_Exercise brief_:
Each entry that follows is to be retyped exactly. Pictures do not belong in the copy.

_Dataset extract_:
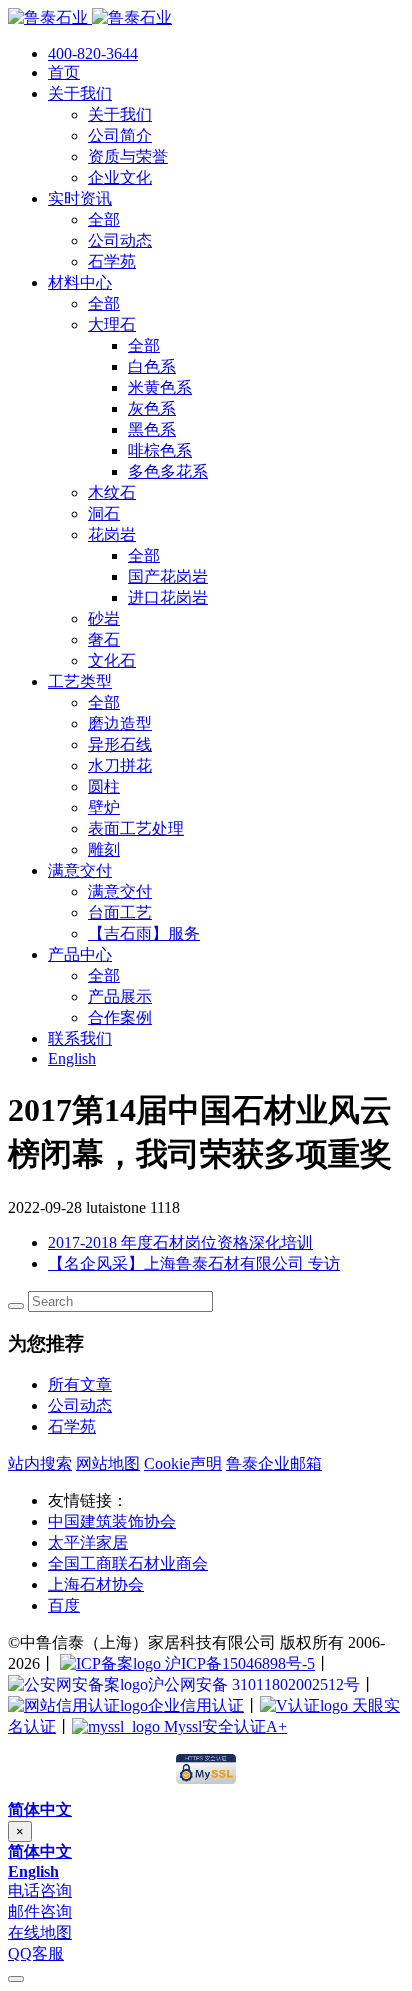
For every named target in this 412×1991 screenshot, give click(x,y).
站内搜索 (40, 1463)
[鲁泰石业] (90, 17)
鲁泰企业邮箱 (274, 1463)
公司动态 (80, 1405)
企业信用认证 (196, 1705)
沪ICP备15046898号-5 (238, 1663)
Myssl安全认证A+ (223, 1726)
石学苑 (72, 1426)
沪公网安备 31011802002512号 (254, 1684)
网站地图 (108, 1463)
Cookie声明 (183, 1463)
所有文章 (80, 1384)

_Problem solution_:
For every named target in this 412×1991 screenshot, give click(x,y).
站内搜索 (40, 1463)
[鲁泰石业] (90, 17)
鲁泰企业邮箱 (274, 1463)
公司动态 (80, 1405)
企业信用认证 (196, 1705)
沪ICP备15046898号-5 (238, 1663)
Myssl安全认证A+ (223, 1726)
石学苑 (72, 1426)
沪公网安备 31011802002512号 (254, 1684)
网站地图 (108, 1463)
Cookie声明 (183, 1463)
所有文章 (80, 1384)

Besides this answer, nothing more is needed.